EXERCISE DIRECTIONS:
Reproduce each of the lines below verbatim, without alteration.

MATERIAL PROVIDED:
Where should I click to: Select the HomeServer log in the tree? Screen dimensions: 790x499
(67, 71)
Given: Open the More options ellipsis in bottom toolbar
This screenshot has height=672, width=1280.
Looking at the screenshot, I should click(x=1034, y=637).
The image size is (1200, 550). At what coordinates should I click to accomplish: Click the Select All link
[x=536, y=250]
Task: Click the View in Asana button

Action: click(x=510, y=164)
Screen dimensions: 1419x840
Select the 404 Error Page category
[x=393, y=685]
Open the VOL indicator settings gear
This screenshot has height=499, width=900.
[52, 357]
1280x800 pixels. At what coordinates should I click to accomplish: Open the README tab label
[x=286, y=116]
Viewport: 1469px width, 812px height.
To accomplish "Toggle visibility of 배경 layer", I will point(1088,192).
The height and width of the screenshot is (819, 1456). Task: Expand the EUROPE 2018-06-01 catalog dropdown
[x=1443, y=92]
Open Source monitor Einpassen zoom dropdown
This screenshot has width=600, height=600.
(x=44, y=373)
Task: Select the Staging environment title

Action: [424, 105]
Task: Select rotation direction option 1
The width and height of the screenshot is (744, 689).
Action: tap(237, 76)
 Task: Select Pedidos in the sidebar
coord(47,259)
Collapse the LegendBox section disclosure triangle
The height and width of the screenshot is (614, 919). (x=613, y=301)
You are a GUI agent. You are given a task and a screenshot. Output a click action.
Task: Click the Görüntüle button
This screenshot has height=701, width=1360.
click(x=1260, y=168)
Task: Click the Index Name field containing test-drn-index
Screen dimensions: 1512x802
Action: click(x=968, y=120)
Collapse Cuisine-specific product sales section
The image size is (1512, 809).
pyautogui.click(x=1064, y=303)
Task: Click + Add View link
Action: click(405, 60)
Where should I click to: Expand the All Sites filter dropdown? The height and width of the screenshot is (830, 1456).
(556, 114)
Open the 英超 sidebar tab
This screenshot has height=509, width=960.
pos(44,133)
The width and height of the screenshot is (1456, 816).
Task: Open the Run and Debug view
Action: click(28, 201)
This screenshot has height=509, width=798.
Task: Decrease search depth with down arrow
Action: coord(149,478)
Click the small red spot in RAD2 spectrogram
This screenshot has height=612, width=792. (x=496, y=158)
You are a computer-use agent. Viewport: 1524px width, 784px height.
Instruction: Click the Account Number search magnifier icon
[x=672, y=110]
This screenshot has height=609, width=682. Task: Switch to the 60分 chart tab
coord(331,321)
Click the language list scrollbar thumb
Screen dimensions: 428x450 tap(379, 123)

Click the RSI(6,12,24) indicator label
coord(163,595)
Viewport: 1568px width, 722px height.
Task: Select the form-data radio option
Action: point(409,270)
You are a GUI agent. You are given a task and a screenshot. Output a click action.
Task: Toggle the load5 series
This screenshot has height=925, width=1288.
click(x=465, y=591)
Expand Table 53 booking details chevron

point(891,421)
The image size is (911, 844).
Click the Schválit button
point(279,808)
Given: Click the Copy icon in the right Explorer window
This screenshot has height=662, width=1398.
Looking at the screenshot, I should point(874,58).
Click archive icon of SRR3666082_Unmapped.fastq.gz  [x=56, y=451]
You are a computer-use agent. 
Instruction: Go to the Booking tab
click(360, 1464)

RESULT OF THE TASK:
Where should I click to: Select the HomeServer log in the tree? Screen dimensions: 790x499
(67, 71)
Given: Open the More options ellipsis in bottom toolbar
This screenshot has height=672, width=1280.
Looking at the screenshot, I should click(x=1034, y=637).
The image size is (1200, 550). At what coordinates should I click to accomplish: Click the Select All link
[x=536, y=250]
Task: Click the View in Asana button

Action: click(x=510, y=164)
Screen dimensions: 1419x840
Select the 404 Error Page category
[x=393, y=685]
Open the VOL indicator settings gear
This screenshot has height=499, width=900.
[52, 357]
1280x800 pixels. At what coordinates should I click to accomplish: Open the README tab label
[x=286, y=116]
Viewport: 1469px width, 812px height.
To accomplish "Toggle visibility of 배경 layer", I will point(1088,192).
The height and width of the screenshot is (819, 1456). Task: Expand the EUROPE 2018-06-01 catalog dropdown
[x=1443, y=92]
Open Source monitor Einpassen zoom dropdown
This screenshot has width=600, height=600.
(x=44, y=373)
Task: Select the Staging environment title

Action: [424, 105]
Task: Select rotation direction option 1
The width and height of the screenshot is (744, 689).
Action: tap(237, 76)
 Task: Select Pedidos in the sidebar
coord(47,259)
Collapse the LegendBox section disclosure triangle
The height and width of the screenshot is (614, 919). (x=613, y=301)
You are a GUI agent. You are given a task and a screenshot. Output a click action.
Task: Click the Görüntüle button
This screenshot has height=701, width=1360.
click(x=1260, y=168)
Task: Click the Index Name field containing test-drn-index
Screen dimensions: 1512x802
Action: click(x=968, y=120)
Collapse Cuisine-specific product sales section
The image size is (1512, 809).
pyautogui.click(x=1064, y=303)
Task: Click + Add View link
Action: click(405, 60)
Where should I click to: Expand the All Sites filter dropdown? The height and width of the screenshot is (830, 1456).
(556, 114)
Open the 英超 sidebar tab
This screenshot has height=509, width=960.
pos(44,133)
The width and height of the screenshot is (1456, 816).
Task: Open the Run and Debug view
Action: click(28, 201)
This screenshot has height=509, width=798.
Task: Decrease search depth with down arrow
Action: coord(149,478)
Click the small red spot in RAD2 spectrogram
This screenshot has height=612, width=792. (x=496, y=158)
You are a computer-use agent. Viewport: 1524px width, 784px height.
Instruction: Click the Account Number search magnifier icon
[x=672, y=110]
This screenshot has height=609, width=682. Task: Switch to the 60分 chart tab
coord(331,321)
Click the language list scrollbar thumb
Screen dimensions: 428x450 tap(379, 123)

Click the RSI(6,12,24) indicator label
coord(163,595)
Viewport: 1568px width, 722px height.
Task: Select the form-data radio option
Action: point(409,270)
You are a GUI agent. You are given a task and a screenshot. Output a click action.
Task: Toggle the load5 series
This screenshot has height=925, width=1288.
click(x=465, y=591)
Expand Table 53 booking details chevron

point(891,421)
The image size is (911, 844).
Click the Schválit button
point(279,808)
Given: Click the Copy icon in the right Explorer window
This screenshot has height=662, width=1398.
Looking at the screenshot, I should point(874,58).
Click archive icon of SRR3666082_Unmapped.fastq.gz  [x=56, y=451]
You are a computer-use agent. 
Instruction: Go to the Booking tab
click(360, 1464)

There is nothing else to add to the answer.